_Listed entries_.
_ _ _ _ _

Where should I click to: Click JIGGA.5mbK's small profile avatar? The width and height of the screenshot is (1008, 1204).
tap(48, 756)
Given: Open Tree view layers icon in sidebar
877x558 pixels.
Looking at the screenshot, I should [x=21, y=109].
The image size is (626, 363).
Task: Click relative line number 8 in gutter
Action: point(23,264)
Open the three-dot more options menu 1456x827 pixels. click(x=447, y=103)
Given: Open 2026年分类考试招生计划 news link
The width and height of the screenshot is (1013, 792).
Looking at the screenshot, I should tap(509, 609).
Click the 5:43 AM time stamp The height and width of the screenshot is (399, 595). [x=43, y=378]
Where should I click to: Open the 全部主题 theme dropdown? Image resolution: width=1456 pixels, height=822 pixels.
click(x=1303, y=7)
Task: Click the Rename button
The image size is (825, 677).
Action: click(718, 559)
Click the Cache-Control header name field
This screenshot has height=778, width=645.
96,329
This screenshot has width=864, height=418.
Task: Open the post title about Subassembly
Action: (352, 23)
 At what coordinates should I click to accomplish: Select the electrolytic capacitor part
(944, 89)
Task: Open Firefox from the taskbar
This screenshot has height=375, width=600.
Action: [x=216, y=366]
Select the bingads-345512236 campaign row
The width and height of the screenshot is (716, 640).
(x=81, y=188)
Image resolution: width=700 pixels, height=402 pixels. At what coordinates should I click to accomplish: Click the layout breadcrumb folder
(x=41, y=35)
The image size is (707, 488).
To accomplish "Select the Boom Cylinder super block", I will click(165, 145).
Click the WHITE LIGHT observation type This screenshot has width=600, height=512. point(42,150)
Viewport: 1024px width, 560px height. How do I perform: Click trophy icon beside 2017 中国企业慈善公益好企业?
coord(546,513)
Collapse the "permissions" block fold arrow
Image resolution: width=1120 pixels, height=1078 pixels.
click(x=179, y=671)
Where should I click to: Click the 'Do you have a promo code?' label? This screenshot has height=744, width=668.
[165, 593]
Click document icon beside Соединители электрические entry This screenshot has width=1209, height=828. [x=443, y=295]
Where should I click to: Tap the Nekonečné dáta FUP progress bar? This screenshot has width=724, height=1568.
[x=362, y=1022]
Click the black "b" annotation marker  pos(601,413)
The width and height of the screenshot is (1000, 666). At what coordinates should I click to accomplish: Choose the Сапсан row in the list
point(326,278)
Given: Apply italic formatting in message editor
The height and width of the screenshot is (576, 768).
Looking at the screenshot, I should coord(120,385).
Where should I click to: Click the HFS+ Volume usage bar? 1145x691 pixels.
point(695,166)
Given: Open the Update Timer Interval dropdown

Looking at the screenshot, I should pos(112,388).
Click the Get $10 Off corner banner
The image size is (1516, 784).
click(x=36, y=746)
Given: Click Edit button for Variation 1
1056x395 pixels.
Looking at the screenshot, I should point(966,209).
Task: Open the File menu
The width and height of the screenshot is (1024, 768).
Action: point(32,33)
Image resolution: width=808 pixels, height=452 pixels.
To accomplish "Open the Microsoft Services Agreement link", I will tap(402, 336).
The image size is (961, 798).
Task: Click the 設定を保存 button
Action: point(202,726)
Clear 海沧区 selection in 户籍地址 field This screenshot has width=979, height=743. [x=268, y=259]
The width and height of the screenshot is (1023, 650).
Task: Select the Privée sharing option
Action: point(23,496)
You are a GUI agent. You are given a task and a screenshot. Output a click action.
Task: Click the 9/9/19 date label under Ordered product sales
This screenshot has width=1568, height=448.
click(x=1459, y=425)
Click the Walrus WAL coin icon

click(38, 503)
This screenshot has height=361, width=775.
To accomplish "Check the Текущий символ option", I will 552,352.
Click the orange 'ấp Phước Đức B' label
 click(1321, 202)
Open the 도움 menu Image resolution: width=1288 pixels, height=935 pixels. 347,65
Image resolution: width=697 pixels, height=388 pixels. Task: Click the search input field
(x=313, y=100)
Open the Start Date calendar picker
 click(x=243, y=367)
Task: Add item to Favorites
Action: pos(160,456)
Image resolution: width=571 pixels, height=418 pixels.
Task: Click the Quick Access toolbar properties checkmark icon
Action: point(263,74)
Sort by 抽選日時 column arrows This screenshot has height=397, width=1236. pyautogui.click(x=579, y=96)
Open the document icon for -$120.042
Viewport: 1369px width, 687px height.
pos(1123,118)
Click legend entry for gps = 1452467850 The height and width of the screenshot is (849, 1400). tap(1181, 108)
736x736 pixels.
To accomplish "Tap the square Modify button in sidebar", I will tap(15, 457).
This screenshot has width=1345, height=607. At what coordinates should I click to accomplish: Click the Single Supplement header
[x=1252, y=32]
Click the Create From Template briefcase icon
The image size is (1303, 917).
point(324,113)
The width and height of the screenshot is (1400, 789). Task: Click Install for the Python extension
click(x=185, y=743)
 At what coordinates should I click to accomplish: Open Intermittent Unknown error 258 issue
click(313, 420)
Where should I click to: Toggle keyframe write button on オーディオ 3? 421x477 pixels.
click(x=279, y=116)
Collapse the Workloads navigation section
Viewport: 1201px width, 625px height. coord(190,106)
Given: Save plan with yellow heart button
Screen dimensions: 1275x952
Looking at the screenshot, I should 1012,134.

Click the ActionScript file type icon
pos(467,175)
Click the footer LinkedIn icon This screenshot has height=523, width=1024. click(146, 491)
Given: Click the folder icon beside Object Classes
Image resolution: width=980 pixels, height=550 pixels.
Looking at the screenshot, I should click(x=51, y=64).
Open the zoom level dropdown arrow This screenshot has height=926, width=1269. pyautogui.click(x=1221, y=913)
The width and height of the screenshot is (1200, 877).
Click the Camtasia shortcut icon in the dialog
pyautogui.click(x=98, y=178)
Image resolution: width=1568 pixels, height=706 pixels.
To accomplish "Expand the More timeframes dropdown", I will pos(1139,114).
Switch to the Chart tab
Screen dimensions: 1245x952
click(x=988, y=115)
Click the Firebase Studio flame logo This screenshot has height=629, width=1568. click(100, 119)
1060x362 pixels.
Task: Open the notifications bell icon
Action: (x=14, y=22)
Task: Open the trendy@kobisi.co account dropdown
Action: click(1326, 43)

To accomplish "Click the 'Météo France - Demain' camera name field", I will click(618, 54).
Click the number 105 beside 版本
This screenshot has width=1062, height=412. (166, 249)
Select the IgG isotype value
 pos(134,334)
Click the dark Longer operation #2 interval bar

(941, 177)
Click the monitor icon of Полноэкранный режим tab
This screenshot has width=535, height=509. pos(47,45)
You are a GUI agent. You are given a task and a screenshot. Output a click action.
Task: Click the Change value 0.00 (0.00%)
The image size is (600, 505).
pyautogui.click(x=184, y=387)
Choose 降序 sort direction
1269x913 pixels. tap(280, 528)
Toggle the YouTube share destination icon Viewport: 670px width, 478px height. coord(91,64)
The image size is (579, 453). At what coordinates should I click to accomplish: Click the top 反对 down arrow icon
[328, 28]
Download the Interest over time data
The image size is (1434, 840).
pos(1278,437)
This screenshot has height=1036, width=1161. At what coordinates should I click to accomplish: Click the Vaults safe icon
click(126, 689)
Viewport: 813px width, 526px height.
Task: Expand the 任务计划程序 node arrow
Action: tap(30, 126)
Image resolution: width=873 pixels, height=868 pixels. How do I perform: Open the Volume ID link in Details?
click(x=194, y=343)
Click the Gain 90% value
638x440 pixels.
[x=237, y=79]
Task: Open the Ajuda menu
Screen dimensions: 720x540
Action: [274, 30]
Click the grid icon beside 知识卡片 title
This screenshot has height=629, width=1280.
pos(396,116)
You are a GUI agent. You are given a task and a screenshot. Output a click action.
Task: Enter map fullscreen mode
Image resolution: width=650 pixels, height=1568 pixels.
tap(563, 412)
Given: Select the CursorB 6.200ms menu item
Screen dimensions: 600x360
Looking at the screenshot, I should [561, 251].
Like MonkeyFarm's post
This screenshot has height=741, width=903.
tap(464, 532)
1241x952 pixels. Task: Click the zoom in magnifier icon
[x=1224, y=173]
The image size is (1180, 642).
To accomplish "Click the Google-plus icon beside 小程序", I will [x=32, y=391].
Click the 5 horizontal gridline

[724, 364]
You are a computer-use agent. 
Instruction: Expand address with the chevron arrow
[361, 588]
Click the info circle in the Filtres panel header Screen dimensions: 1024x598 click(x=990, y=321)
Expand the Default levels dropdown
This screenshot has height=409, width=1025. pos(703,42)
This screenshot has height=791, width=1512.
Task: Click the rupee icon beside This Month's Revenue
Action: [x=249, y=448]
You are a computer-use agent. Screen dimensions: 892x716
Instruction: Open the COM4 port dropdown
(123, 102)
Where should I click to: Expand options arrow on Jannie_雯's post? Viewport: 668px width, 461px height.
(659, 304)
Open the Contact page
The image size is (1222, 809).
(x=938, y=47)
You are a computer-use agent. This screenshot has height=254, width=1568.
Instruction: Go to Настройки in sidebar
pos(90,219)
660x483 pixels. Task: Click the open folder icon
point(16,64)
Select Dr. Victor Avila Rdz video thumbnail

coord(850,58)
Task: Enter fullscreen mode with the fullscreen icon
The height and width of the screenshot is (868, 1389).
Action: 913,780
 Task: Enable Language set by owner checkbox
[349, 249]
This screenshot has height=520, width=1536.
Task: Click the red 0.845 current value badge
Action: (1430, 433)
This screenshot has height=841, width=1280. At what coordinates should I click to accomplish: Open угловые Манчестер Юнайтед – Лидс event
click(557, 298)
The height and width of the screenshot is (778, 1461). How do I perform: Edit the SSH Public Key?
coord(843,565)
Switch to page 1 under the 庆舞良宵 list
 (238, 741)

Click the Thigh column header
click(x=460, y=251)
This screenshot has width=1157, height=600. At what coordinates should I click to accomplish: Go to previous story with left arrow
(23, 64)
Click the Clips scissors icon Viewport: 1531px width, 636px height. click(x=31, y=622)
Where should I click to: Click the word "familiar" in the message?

_ _ _ _ _

_What you are asked to do_.
Every line from the top of the material above through the line holding "block fold arrow" should be reproduced word for word, and nothing beyond it.

_Task solution_.
Where should I click to: Click JIGGA.5mbK's small profile avatar? The width and height of the screenshot is (1008, 1204).
tap(48, 756)
Given: Open Tree view layers icon in sidebar
877x558 pixels.
Looking at the screenshot, I should [x=21, y=109].
The image size is (626, 363).
Task: Click relative line number 8 in gutter
Action: point(23,264)
Open the three-dot more options menu 1456x827 pixels. click(x=447, y=103)
Given: Open 2026年分类考试招生计划 news link
The width and height of the screenshot is (1013, 792).
Looking at the screenshot, I should tap(509, 609).
Click the 5:43 AM time stamp The height and width of the screenshot is (399, 595). [x=43, y=378]
Where should I click to: Open the 全部主题 theme dropdown? Image resolution: width=1456 pixels, height=822 pixels.
click(x=1303, y=7)
Task: Click the Rename button
The image size is (825, 677).
Action: click(718, 559)
Click the Cache-Control header name field
This screenshot has height=778, width=645.
96,329
This screenshot has width=864, height=418.
Task: Open the post title about Subassembly
Action: (352, 23)
 At what coordinates should I click to accomplish: Select the electrolytic capacitor part
(944, 89)
Task: Open Firefox from the taskbar
This screenshot has height=375, width=600.
Action: [x=216, y=366]
Select the bingads-345512236 campaign row
The width and height of the screenshot is (716, 640).
(x=81, y=188)
Image resolution: width=700 pixels, height=402 pixels. At what coordinates should I click to accomplish: Click the layout breadcrumb folder
(x=41, y=35)
The image size is (707, 488).
To accomplish "Select the Boom Cylinder super block", I will click(165, 145).
Click the WHITE LIGHT observation type This screenshot has width=600, height=512. point(42,150)
Viewport: 1024px width, 560px height. How do I perform: Click trophy icon beside 2017 中国企业慈善公益好企业?
coord(546,513)
Collapse the "permissions" block fold arrow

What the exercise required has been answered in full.